Problem 1: Arrange the entries starting at the line that contains "IT Education (28, 843)" and ending at the line that contains "Previous (810, 377)", both included, as a Markdown table with the columns "Row" and "Line", leaving out blank lines.

:: Supplied text

# Paph. rothschildianum ('Borneo Dark' x 'Dark Chocolate')



## Drorchid (Mar 18, 2010)

Some more Paph. rothschildianum seedlings have opened from a cross I made a few years ago between 'Borneo Dark' and 'Dark Chocolate'. I selected both parents based on their color, and sibbed the two darkest roths that we had. I am starting to like the cross more and more. The shape is not as good as some of the other newer crosses that are out there (although I still think they are better than average), but what I do like about this cross is the colors of the flowers. Indeed all of them are turning out very dark!

Here are some pics:

This was an arangement I made for a local orchid show here at the MN Arboretum:












Individual plant:




















Robert


----------



## Chuck (Mar 18, 2010)

Beautiful color. They certainly make a striking group. Nicely photographed as well.

Chuck


----------



## KyushuCalanthe (Mar 18, 2010)

Drop dead gorgeous! Going for the Easter look in that first shot Robert?


----------



## nikv (Mar 18, 2010)

Very nice! :clap:


----------



## orchidman77 (Mar 18, 2010)

I just got a seedling (about 8 inches ls) of this cross. I love the colors....now I have something to seriously look forward to!!! Thanks for making this cross!!

::::
:: Record extracts

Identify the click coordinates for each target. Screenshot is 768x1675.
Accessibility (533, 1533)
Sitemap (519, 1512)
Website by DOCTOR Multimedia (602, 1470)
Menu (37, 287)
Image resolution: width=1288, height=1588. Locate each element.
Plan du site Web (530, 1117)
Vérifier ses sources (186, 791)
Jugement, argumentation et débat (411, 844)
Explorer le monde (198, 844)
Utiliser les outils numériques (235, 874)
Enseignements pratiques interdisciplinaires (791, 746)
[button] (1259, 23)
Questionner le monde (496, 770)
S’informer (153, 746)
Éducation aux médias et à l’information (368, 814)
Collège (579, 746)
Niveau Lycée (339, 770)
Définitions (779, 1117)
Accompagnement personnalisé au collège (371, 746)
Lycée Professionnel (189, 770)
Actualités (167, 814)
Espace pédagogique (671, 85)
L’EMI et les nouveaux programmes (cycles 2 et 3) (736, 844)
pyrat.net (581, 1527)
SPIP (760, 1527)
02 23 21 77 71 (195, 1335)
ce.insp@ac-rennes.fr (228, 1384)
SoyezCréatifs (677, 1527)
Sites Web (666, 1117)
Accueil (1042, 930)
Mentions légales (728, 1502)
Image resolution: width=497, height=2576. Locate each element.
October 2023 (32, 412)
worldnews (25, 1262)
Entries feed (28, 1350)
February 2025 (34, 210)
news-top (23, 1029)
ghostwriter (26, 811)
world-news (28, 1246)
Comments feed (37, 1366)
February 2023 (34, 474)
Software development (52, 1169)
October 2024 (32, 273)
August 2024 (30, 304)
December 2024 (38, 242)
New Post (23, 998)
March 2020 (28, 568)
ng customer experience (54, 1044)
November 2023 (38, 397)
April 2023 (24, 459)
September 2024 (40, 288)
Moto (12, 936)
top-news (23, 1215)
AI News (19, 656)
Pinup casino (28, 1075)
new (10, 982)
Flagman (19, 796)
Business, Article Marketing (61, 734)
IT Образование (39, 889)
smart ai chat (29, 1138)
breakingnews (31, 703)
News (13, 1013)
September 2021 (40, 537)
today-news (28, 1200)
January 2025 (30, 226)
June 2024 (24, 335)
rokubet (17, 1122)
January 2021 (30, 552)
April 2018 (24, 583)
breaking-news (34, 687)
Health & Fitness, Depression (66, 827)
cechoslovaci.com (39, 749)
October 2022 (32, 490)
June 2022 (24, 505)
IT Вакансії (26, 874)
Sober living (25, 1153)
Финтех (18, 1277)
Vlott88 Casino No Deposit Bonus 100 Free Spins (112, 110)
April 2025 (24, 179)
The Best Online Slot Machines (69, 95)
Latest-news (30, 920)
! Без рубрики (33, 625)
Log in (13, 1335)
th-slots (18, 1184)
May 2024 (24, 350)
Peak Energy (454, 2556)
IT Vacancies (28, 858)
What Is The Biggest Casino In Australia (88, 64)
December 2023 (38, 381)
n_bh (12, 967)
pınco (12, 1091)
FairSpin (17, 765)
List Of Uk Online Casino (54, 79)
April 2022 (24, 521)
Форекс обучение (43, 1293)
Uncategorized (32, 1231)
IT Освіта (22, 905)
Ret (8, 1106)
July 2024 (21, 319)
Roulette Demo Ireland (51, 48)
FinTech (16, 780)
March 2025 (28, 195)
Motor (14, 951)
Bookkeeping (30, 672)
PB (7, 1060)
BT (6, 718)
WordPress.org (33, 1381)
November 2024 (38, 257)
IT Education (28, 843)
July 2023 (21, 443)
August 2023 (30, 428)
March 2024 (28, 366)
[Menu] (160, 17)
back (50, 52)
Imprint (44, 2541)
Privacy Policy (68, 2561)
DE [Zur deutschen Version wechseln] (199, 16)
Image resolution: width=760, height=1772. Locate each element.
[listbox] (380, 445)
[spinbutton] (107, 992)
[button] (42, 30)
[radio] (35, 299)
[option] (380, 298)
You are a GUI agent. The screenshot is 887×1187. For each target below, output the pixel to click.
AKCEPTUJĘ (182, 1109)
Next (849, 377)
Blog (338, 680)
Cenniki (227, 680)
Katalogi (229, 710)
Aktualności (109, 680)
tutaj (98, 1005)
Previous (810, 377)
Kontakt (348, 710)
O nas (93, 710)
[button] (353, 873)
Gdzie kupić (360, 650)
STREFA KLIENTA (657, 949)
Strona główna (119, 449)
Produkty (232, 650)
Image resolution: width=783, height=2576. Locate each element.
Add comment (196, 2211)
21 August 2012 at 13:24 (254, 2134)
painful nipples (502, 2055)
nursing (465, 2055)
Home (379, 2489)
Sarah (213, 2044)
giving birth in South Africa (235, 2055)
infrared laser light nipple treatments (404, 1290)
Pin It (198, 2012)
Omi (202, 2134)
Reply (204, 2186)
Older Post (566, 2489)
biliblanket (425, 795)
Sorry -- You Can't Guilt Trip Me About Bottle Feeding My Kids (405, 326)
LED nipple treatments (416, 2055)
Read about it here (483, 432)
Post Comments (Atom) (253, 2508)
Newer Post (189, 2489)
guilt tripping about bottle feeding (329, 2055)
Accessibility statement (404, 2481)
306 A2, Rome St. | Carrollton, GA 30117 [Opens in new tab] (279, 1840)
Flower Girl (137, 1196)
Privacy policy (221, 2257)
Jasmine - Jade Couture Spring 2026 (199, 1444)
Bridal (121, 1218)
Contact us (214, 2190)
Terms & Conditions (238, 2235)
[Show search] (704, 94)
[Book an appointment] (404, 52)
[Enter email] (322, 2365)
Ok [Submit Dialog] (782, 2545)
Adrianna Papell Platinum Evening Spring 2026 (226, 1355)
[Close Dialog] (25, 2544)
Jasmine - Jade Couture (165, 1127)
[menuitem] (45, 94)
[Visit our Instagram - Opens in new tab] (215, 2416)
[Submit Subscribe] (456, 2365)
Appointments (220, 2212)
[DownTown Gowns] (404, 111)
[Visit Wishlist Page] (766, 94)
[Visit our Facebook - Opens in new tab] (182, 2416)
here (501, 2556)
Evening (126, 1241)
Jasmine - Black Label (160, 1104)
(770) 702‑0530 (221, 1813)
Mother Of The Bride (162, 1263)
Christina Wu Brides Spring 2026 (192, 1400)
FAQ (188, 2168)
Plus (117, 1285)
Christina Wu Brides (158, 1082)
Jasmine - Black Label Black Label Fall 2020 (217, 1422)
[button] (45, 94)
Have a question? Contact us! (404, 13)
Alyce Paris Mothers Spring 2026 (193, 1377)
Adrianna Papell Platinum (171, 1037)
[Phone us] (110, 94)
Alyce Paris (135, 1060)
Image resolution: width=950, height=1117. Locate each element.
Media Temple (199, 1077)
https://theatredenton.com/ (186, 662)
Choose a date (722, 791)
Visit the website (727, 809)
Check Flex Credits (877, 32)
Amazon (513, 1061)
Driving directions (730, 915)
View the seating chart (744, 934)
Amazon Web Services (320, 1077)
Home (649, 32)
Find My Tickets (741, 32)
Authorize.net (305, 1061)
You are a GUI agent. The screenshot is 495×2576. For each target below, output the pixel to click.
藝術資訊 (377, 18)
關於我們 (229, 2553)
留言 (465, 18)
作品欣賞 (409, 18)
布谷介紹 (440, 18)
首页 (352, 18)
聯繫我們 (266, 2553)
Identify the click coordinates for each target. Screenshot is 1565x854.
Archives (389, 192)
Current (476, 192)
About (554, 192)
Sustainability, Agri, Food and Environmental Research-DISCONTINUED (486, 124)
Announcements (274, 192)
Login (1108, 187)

::::

Problem 2: Pick up the orchid forum thread from where it stops.

Final answer 1:
| Row | Line |
|---|---|
| 1 | IT Education (28, 843) |
| 2 | July 2023 (21, 443) |
| 3 | August 2023 (30, 428) |
| 4 | March 2024 (28, 366) |
| 5 | [Menu] (160, 17) |
| 6 | back (50, 52) |
| 7 | Imprint (44, 2541) |
| 8 | Privacy Policy (68, 2561) |
| 9 | DE [Zur deutschen Version wechseln] (199, 16) |
| 10 | Image resolution: width=760, height=1772. Locate each element. |
| 11 | [listbox] (380, 445) |
| 12 | [spinbutton] (107, 992) |
| 13 | [button] (42, 30) |
| 14 | [radio] (35, 299) |
| 15 | [option] (380, 298) |
| 16 | You are a GUI agent. The screenshot is 887×1187. For each target below, output the pixel to click. |
| 17 | AKCEPTUJĘ (182, 1109) |
| 18 | Next (849, 377) |
| 19 | Blog (338, 680) |
| 20 | Cenniki (227, 680) |
| 21 | Katalogi (229, 710) |
| 22 | Aktualności (109, 680) |
| 23 | tutaj (98, 1005) |
| 24 | Previous (810, 377) |

Final answer 2:
David


----------



## raymond (Mar 18, 2010)

I bought this cross that made you to do mine bloom only push


----------



## Shiva (Mar 18, 2010)

Gorgeous Roths


----------



## rdlsreno (Mar 18, 2010)

Stunning!

Ramon


----------



## Rick (Mar 18, 2010)

They do have very red pouches and nicely contrasting stripping. I like them quite a bit.

How long have they been out of flask, and what is the leaf span Robert?


----------



## Justin (Mar 18, 2010)

These are gorgeous roths. Definitely a nice cross.


----------



## SlipperFan (Mar 18, 2010)

Excellent color. But what's wrong with the shape? Slight twist to the petals? Or?


----------



## etex (Mar 18, 2010)

Gorgeous blooms and the arrangement is very lovely!


----------



## Wendy (Mar 18, 2010)

I think they are all fabulous! :drool::drool::drool:


----------



## SlipperKing (Mar 19, 2010)

Good stuff Robert, very good.


----------



## JeanLux (Mar 19, 2010)

Gorgeous display!!!! Great dark-colored blooms!!!! Bravo for that creation!!!! Jean


----------



## Pete (Mar 19, 2010)

that color is excellent. some of the best pouch color ive seen.. but why only 2 flowers on those? that seems really low..


----------



## Fabrice (Mar 19, 2010)

Yes, nice roths.

The plants with 3 flowers is the best in form and color no?

I have this cross and it's blooming size. I'm waiting for the new growth and it will be good for this year or more next year.

I agree with you. Even if it's not incredible roth., they are best than we can often find.


----------



## Paul (Mar 19, 2010)

wow!! these colors are crazy, I love them !!


----------



## Ernie (Mar 19, 2010)

Super color, Robert! The form and flower count aren't spectacular, but who's counting. I wouldn't kick them out of bed for eating crackers! 

-Ernie


----------



## Ayreon (Mar 19, 2010)

Now this is the type of flower bowl I would like to give to my wife. What does it cost?


----------



## paphioland (Mar 19, 2010)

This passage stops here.